The Case of the Overall Underachiever

Dear Mr. Dad: My wife and I have become very concerned about our 11-year old son. He’s a perpetual underachiever in almost everything, from school to the ball field. We know that he can do better – he’s smart as a whip! How can we encourage him to do better?

A: We all want our kids to get good grades, have lots of friends, and do great things in life. But before your child (or you, for that matter) can accomplish those goals—or any others—he has to answer two questions. First, “Is this goal actually worth achieving?” Second, “Am I capable of achieving it?” If the answer to either (or both) questions is “no,” chances of success are pretty slim, whether in school or the real world.

If your son’s poor performance was limited to academics, I’d suggest that you start by getting his hearing and vision checked, or having him tested for a learning disability. But since his underachievement is global, there may be another cause.

Be honest. Could you and your wife are jumping in to help your son before he truly needs it? If so, you’re sending the message that even though you say you think he’s smart, you don’t actually believe it. I know you’re not deliberately sabotaging your son. You’re acting with the best of intentions. But you need to be aware that you may be doing more harm than good.

Now, back to your comment that your son is “smart as a whip.” We live in an age where our kids have grown up being told how talented and smart and beautiful they are. An age when, in the name of building our children’s self esteem, everyone who plays gets a trophy. That’s a huge problem.

In one of my favorite studies, researchers Claudia Mueller and Carol Dweck had over 100 5th graders do a variety of tasks. Afterwards, the kids were told—regardless of how well they actually did—”Wow, you did very well on these problems. You got a great score.” In addition, some of the kids were praised for their intelligence: “You must be smart at these problems.” Others were praised for their effort: “You must have worked hard at these problems.”

Later, the kids were given another series of problems, some of which were way too hard for them.

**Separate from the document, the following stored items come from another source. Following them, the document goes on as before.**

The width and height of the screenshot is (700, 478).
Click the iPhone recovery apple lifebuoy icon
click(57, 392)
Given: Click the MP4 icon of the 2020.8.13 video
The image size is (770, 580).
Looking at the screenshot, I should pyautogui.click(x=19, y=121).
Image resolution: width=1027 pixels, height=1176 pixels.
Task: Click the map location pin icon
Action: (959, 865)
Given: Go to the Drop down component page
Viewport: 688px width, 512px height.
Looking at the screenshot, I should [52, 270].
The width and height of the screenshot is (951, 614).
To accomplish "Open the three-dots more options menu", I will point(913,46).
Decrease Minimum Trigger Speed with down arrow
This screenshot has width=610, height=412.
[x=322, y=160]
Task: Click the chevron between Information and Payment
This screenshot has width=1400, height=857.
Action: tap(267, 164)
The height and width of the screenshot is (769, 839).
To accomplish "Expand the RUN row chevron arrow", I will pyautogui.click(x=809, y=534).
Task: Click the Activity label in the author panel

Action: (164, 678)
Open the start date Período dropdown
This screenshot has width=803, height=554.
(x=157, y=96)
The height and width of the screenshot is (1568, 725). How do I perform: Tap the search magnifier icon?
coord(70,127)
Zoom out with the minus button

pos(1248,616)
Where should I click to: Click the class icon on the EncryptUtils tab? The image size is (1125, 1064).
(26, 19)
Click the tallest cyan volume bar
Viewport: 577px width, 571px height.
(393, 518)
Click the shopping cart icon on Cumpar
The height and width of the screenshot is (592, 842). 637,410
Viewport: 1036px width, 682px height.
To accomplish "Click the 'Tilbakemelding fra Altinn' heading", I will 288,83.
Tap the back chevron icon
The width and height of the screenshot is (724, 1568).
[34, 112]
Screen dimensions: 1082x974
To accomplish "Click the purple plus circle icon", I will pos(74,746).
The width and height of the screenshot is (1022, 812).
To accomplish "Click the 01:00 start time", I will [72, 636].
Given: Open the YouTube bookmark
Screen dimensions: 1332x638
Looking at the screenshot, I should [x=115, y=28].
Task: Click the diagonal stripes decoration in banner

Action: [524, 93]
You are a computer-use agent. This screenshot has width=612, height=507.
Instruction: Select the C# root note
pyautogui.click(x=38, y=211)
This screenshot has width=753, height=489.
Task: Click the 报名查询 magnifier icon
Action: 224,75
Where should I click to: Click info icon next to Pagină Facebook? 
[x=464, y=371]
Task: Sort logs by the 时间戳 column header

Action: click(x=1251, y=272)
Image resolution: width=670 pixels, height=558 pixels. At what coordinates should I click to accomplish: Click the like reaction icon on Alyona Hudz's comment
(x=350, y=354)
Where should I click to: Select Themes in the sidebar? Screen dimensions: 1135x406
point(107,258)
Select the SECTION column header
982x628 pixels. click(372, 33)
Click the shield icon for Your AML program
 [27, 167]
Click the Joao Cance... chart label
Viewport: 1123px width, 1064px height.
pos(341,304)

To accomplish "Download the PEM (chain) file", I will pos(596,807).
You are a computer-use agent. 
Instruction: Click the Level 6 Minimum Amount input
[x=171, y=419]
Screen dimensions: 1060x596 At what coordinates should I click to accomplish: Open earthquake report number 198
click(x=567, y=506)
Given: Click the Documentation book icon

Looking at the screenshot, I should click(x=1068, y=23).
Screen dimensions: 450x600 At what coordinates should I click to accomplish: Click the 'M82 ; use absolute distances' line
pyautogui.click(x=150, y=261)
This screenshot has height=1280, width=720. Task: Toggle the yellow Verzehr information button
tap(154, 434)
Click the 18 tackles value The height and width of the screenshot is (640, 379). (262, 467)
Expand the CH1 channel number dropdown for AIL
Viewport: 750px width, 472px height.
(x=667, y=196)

The researchers asked the kids to explain why they’d done so poorly. The “smart” group attributed their poor scores on a lack of intelligence. The “hardworking” group, however, put the blame on lack of effort. Do you see where I’m going with this?

A while later, all the kids were given a choice of the kind of problems they wanted to work on. The “smart” kids shied away from challenges and stuck with tasks that were easy for them. They were focused on getting high scores, and more interested in comparing their performance to those of other kids than to doing anything to improve their own. The “hardworking” kids asked for harder problems and were more interested in learning and challenging themselves than in comparing scores.

The bottom line is that by telling your son how smart he is or how much potential he has, you—and his teachers and coaches—are also telling him that his performance is a reflection of his intelligence. As a result, he may have come to see himself as stupid. That, of course, could affect his performance. So instead of looking for ways to encourage him to do better, encourage him to work harder—and praise him when he does.